Exercise: Matrix-free CG solver

Preparation

Copy  the source files to your home directory via

$ cp -a ~j75n0000/MFCG ~

Get an interactive  job on the Emmy cluster with:

$ qsub -I -l nodes=1:ppn=40:f2.2:likwid  -l walltime=08:00:00

Set up the environment:

$ module load intel64
$ module load likwid/4.3.4

Preparation

There is only a C source code available in the C folder. Build the executable with:

$ icc -Ofast -xhost -std=c99 -o ./mfcg ./mfcg.c

Test if it is working:

$ likwid-pin -c S0:2 ./mfcg  2000 20000

The problem size is specified as two numbers: The outer and the inner dimension. Performance-wise, this is important only for the stencil update part of the algorithm.

Performance Engineering 

Time profile

Compile the code with the -pg switch to instrument with gprof:

$ icc -Ofast -xhost -std=c99 -pg -o ./mfcg ./mfcg.c
After running the the code you end up with a gmon.out file, which can be converted to readable form by the gprof tool

$ gprof ./mfcg

The result is a "flat profile" and a "butterfly graph" of the application.

Performance profiling

Instrument the source code with the LIKWID marker API.

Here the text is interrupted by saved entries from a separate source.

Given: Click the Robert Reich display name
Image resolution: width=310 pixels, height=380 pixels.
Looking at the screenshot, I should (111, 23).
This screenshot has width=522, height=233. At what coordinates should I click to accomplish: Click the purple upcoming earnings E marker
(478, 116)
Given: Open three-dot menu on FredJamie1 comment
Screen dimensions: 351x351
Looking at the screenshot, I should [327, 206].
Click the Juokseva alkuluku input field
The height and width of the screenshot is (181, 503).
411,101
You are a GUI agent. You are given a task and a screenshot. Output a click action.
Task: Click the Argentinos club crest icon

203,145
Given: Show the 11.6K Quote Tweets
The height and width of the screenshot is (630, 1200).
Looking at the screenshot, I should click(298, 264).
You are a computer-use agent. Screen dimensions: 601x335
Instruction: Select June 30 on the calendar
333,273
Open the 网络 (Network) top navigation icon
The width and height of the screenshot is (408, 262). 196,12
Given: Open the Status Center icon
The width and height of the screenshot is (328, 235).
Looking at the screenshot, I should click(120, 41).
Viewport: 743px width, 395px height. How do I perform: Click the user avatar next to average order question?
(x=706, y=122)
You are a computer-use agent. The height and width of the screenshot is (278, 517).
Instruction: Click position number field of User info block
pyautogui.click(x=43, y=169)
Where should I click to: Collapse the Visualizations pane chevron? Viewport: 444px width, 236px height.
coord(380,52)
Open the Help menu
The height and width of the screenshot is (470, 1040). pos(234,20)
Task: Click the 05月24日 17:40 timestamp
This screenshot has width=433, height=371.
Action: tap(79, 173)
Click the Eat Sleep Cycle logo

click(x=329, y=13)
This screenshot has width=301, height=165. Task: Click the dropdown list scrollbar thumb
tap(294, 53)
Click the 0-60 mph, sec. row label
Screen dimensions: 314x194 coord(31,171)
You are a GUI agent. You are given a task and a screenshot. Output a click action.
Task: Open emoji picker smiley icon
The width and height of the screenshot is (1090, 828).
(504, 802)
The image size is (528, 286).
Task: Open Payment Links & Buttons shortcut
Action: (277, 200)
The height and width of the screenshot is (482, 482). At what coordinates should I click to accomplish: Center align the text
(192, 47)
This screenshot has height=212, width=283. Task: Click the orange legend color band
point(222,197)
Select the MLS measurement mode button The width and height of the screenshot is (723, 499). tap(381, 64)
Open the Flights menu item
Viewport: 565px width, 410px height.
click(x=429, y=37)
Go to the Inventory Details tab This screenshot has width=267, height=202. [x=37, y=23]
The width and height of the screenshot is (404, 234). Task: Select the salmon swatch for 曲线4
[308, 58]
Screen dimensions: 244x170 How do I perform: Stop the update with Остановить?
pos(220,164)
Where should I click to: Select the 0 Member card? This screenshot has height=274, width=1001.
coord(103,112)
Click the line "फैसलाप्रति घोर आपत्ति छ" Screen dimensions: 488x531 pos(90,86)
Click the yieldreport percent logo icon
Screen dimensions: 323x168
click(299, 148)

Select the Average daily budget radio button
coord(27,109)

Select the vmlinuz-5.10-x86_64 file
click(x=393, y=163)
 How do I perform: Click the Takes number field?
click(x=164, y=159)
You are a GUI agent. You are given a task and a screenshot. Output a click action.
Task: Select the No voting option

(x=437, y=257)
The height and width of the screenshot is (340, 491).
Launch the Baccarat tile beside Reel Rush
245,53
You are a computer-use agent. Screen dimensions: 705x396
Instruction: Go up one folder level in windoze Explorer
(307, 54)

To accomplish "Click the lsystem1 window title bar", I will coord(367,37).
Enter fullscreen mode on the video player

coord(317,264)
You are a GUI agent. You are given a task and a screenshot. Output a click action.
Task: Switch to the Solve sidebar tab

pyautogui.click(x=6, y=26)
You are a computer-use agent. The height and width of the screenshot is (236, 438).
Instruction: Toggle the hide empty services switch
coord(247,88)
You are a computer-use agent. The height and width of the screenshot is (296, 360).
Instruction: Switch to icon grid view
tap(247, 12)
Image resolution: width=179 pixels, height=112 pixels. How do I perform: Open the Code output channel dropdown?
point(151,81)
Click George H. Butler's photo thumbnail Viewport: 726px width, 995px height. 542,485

Build the new version with:

icc -Ofast -xhost -std=c99 -DLIKWID_PERFMON  -o ./mfcg $LIKWID_INC ./mfcg-marker.c  $LIKWID_LIB -llikwid

Test you new version using:

likwid-perfctr  -C S0:3 -g MEM_DP -m ./mfcg 2000 20000

What do we learn from profiling?

Analysis, Optimization and Validation

By looking at the code, can you reconcile the measured computational intensity of likwid-perfctr for each loop with a manual analysis? 

Can you think of an optimization that would improve the performance? Repeat benchmarking only (not setting the -DLIKWID_PERFMON define)  and validate the results with profiling.

Going parallel

Parallelize both the initial and optimized version with OpenMP. Does your code behave in accordance with a Roofline model?



Last modified: Tuesday, 8 October 2019, 2:39 PM